Rollemberg perde ação contra o Sinpro

 

Campanha na rua. TRE entende a manifestação apenas como críticas ao governo. Foto: Antônio Sabino

 

O governador Rodrigo Rollemberg acaba de perder uma ação contra o Sindicato dos Professores (Sinpro), no Tribunal Regional Eleitoral (TRE-DF), em que tentava impedir a veiculação da campanha “E Agora, Rodrigo?” em TV, outdoors ou qualquer outro tipo de mídia. A desembargadora Carmelita Brasil julgou extinta e mandou arquivar, quarta-feira (21), o processo onde o PSB, partido de Rollemberg, alegava que a campanha tinha por finalidade fazer propaganda eleitoral antecipada.

O PSB argumentava que as críticas a Rollemberg favoreceriam “potenciais candidatos do Governo do Distrito Federal”. Entre outros motivos, a desembargadora entendeu que nenhum diretor do Sinpro é candidato, e nem o próprio governador é igualmente candidato ainda.
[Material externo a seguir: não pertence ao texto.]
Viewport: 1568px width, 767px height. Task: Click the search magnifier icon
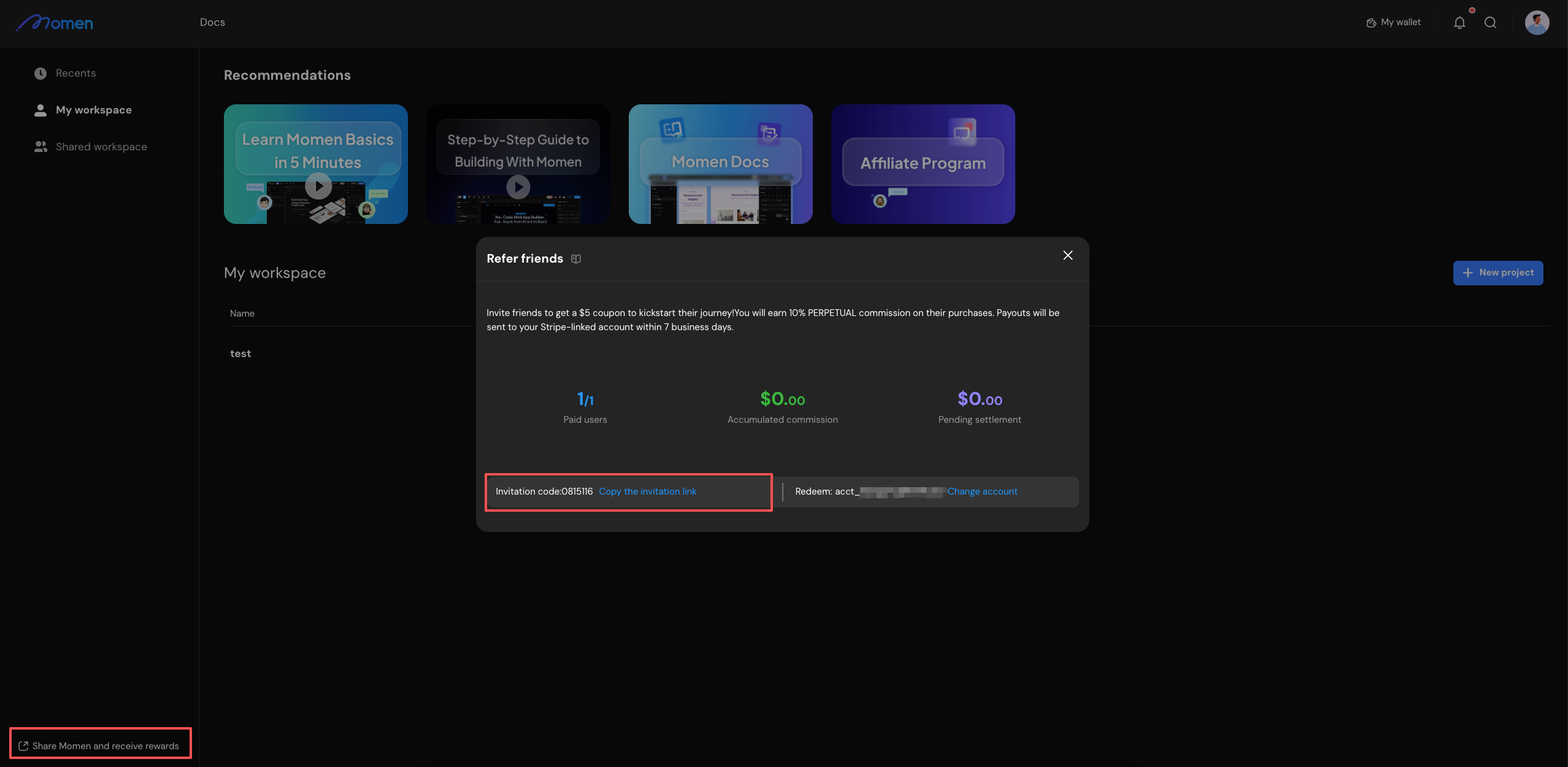click(1490, 23)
Então, o entendimento foi de que os panfletos ou inserções não podem caracterizar propaganda eleitoral antecipada. São apenas críticas à gestão de Rollemberg.

Dura realidade

“O Sinpro levanta estas questões porque os professores estão na ponta. São eles que convivem diretamente com essa dura realidade, juntamente com estudantes e suas famílias. A intenção das nossas campanhas é mostrar as mazelas pelas quais todos estamos passando;  para provocar o debate; para fazer com que o GDF se mexa e apresente soluções. Infelizmente, a solução que recebemos de Rollemberg foi mais uma tentativa de censura”, enfatiza o coordenador de imprensa do Sinpro, Cláudio Antunes

“Se uma parcela da sociedade não concorda com as medidas de um governo, ela tem todo o direito de não só discordar, como abertamente criticar e exigir mudanças. É uma crítica que faz parte da democracia”, complementa Rosilene Corrêa, coordenadora de Finanças. A campanha faz alusão ao poema de Carlos Drummond de Andrade que, frisa o Sinpro, “ilustra o sentimento de solidão e abandono do indivíduo na cidade grande, sua falta de esperança e sensação de que está perdido na vida, sem saber que caminho tomar”.

Argumentos

O Sinpro apresenta mais argumentos para defender a campanha E Agora, Rodrigo?. “Foi a forma encontrada pelo sindicato para criticar como o GDF vinha enfatizando suas realizações na campanha ‘Brasília está no rumo certo’, a um custo de milhares de reais. O Sinpro discorda desta posição pois, ao contrário do que tenta fazer crer, Rollemberg não cumpre o que determina a legislação. Os professores não receberam reajuste salarial; não receberam o reajuste do auxílio-alimentação; o governo tenta de todas formas impedir que a categoria continue progredindo na carreira a fim de conter gastos”.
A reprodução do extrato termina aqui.